List of the initial students of the Willimantic Normal School.
A common trend during the early twentieth century among normal schools in Connecticut, as well as the rest of New England, was to become something more than just a normal school. The focus in the early twentieth century shifted to a drive for college recognition and eventually somewhere down the line university status. While the rest in the states of New England began the shift, Connecticut did not have any major intention to change the status-quo. With the fear of being left behind Connecticut had no choice but to begin prepping resources to help with the transition starting in the year 1905.3
During the early twentieth century the push for higher education and the increase in the overall population pushed the need for better-trained teachers throughout the state. According to Dr. Frost, author of a comprehensive history of the development of Eastern Connecticut State University, “between 1890 and 1930 the public school enrollments doubled.”4 With a greater number of children attending schools better trained teachers were needed to handle this increase in school children. The shift from normal school to state college was gradual and gained a much needed push from the increase in population and the oncoming issues that arose due to the Great War.

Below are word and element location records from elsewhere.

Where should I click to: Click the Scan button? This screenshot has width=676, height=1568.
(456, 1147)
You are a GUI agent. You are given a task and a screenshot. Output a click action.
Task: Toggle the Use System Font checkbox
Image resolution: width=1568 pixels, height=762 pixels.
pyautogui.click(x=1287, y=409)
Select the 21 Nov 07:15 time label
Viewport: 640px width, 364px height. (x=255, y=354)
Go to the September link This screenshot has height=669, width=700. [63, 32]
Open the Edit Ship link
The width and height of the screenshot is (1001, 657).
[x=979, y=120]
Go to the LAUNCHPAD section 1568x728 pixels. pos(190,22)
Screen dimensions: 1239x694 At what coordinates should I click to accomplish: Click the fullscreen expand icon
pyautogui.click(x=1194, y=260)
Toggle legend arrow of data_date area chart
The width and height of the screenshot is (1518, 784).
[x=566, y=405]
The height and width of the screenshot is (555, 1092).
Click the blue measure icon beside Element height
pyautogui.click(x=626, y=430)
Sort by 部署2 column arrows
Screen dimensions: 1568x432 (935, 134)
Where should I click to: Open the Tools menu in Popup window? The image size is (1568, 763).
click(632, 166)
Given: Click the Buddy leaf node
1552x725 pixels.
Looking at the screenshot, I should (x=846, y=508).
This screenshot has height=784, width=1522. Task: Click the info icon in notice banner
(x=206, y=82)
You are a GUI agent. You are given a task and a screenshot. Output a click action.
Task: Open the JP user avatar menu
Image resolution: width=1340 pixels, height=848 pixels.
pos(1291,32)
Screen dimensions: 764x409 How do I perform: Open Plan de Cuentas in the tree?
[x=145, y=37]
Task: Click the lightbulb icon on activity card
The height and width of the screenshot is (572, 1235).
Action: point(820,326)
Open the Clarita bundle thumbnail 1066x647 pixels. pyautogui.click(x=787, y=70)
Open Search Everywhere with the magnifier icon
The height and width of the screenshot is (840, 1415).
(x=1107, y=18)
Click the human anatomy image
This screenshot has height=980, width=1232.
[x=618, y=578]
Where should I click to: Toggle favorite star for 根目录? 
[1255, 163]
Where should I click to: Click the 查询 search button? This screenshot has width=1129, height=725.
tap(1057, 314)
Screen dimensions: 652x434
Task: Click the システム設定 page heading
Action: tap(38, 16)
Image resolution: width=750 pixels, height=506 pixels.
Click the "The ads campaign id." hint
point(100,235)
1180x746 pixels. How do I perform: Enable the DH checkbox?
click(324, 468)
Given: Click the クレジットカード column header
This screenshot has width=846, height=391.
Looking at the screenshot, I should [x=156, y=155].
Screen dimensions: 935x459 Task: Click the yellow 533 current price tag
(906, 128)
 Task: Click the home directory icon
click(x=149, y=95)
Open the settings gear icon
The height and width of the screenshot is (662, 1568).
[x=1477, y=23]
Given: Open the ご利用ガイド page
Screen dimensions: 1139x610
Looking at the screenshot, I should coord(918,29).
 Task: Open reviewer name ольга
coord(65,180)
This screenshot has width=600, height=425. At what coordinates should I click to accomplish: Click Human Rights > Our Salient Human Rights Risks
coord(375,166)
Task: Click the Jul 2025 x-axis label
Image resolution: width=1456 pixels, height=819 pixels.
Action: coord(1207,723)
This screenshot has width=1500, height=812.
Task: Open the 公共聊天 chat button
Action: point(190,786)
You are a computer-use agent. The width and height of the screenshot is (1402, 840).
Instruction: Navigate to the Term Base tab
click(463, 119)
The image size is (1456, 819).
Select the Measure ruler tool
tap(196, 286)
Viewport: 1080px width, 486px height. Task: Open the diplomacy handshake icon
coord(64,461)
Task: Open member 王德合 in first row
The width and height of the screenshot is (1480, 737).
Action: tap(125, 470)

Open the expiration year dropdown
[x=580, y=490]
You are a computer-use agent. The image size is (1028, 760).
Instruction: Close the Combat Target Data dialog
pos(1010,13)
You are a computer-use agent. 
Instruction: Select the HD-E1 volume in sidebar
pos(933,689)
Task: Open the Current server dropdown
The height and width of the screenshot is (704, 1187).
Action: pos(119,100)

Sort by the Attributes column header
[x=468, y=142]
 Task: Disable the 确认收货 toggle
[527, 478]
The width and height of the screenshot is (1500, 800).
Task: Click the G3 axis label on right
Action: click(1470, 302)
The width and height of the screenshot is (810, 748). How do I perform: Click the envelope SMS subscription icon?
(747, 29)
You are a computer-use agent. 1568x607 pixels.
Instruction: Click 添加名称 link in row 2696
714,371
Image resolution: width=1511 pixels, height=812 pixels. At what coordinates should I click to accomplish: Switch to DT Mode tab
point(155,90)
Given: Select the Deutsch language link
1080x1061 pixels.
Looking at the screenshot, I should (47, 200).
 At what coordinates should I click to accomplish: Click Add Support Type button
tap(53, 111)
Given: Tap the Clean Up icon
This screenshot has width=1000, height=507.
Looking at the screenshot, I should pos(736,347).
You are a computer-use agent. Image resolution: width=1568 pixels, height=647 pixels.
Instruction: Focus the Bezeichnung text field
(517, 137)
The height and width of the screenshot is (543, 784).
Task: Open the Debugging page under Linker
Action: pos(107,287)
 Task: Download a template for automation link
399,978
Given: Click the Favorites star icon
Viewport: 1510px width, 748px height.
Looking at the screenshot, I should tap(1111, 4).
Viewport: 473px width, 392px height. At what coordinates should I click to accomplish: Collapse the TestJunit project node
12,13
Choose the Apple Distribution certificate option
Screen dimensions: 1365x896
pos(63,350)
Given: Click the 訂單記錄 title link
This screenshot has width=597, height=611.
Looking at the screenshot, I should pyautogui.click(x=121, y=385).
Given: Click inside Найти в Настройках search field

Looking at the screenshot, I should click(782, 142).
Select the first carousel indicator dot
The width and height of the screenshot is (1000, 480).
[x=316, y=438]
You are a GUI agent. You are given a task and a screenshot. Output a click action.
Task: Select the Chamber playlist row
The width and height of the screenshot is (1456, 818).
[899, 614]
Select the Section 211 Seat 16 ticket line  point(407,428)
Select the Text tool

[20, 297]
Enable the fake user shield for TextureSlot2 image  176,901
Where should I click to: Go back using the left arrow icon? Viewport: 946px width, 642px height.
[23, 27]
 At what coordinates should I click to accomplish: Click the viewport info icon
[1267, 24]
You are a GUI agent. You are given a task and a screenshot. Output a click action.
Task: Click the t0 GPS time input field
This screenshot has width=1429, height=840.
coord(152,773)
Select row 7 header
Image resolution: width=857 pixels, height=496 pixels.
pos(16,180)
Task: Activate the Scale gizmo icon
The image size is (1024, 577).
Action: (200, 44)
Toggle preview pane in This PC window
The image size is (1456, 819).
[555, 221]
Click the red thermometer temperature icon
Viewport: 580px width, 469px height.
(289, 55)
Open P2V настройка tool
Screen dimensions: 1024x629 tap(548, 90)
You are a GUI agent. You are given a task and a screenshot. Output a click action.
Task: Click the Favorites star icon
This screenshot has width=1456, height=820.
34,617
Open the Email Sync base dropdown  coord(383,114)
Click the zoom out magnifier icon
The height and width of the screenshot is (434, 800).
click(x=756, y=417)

Students who attended Willimantic Normal School at the time, came from a numerous towns all around the state of Connecticut. While it was easier for upper-class families to send their daughters across the state to attend a prestigious normal school most families could not afford the high-cost. Throughout the late nineteenth and early twentieth century Willimantic, as well as other surrounding towns, began to consider extending their teaching programs from two years for a certification of elementary education to a program that lasted longer and encompassed a more holistic view on education as a whole.5 Teachers were finally starting to get certified in high school as well as middle school.
1. The Hartford Courant, ʺThe New Normal School: Full List of the Students at Willimantic,ʺ The Hartford Courant, September 19, 1889.
2. David M. Roth, Remembering Willimantic: Community and College, 1920-1970 (Willimantic, CT: Connecticut Studies, 1999), 45.
3. Arthur Charles Forst Jr., “From Normal School to State College: the Growth and Development of Eastern Connecticut State College from 1889 to 1959.” (PhD diss., University of Connecticut, 1980), 88.